The .CZ domain is the leader in content available over IPv6
Prague, 7 June 2011 – Tomorrow is World IPv6 Day, and many leading global content providers will open their servers to this new protocol. In the case of many servers operating under the .CZ domain, this day will be no experiment, but simply business as usual. According to statistics from the CZ.NIC Association, nearly 8 % of the content on .CZ addresses is already available over the IPv6 protocol. This figure has grown more than fivefold over the past 12 months. At the same time, the share of content available over IPv6 on the largest domains at the highest level such as .com, .net and .de is only around one percent.
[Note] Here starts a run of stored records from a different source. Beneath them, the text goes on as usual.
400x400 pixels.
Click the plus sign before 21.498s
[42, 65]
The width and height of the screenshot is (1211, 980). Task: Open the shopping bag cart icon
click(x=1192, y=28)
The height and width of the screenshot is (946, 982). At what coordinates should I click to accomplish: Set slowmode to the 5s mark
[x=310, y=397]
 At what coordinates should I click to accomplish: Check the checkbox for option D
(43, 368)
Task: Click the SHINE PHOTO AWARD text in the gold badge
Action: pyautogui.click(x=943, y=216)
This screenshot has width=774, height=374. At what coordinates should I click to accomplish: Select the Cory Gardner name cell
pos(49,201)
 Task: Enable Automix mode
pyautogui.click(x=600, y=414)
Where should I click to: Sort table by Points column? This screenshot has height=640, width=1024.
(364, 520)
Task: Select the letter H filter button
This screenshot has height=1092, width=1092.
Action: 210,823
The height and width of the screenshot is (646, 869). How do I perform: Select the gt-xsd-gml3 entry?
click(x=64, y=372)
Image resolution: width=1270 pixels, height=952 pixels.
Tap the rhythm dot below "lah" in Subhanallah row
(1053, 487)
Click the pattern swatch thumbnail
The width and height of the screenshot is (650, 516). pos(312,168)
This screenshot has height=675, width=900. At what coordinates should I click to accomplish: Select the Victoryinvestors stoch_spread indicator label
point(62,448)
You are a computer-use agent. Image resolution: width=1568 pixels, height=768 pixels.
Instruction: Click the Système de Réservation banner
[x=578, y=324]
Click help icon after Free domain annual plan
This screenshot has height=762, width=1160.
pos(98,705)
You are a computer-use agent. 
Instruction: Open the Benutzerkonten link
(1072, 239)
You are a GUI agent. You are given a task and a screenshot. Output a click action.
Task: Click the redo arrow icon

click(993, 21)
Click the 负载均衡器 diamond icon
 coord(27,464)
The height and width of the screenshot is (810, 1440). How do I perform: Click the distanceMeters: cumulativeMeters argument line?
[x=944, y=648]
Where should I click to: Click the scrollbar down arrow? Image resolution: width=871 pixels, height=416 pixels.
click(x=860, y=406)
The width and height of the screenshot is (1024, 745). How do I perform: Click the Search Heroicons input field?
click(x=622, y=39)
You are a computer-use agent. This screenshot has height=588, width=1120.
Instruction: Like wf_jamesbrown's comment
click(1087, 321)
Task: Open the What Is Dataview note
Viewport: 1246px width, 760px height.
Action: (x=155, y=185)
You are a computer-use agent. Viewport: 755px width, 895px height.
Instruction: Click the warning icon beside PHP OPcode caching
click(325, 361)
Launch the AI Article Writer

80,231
“The IPv6 issue is one of our top priorities; over the past two years in particular we have tried hard to draw attention to IPv6 and support its introduction. If this trend continues, the .CZ domain will be one of the best prepared when IPv4 is definitively exhausted, which is anticipated to occur here in Europe sometime around the end of 2011 and the beginning of 2012,” says Ondřej Filip, executive director of the CZ.NIC Association and the person responsible for administration of the .CZ domain. “We should commend service providers and Internet users in the Czech Republic for preparing in advance for the transition to IPv6 and not waiting until the last minute.”
On the occasion of tomorrow’s World IPv6 Day, the CZ.NIC Association has also prepared its annual Internet and Technology Conference, the first day of which will be devoted exclusively to the IPv6 issue. The conference is set to begin at the Lávka Club in Prague at 10 a.m. Those unable to attend in person can follow the program online at https://www.nic.cz/it11/. One of the most interesting features of the conference will be a panel discussion with representatives from leading Internet connection and content providers – Telefónica O2, UPC, MAFRA, Seznam.cz and Centrum Holdings.
“Connection providers will play a critical role in the entire transition to IPv6, as they must make relatively demanding and time consuming infrastructure modifications,” added Ondřej Filip.
IPv4 and IPv6
IP addresses are the building blocks of the internet, as without them, computers could not connect to the global network. The IPv4 protocol version was created as early as the 1970s and offered capacity for connecting fewer than 4 billion computers. A solution to the rapidly diminishing stock of IP addresses of version 4 has been around for several years. It is a new version of the internet protocol – IPv6. It provides what seems to be an inexhaustible stock of new addresses (2^128, which is roughly 1 and 38 zeros), but is still not commonly used.
For providers of internet services, the switch to IPv6 primarily means investing in IPv6-compatible technologies. The volume of investment will depend on how much infrastructure the respective entity has. For end users of the internet, the switch to the new protocol may require the purchase of a new modem that supports IPv6. Such devices usually cost between CZK 1,000 and CZK 2,000.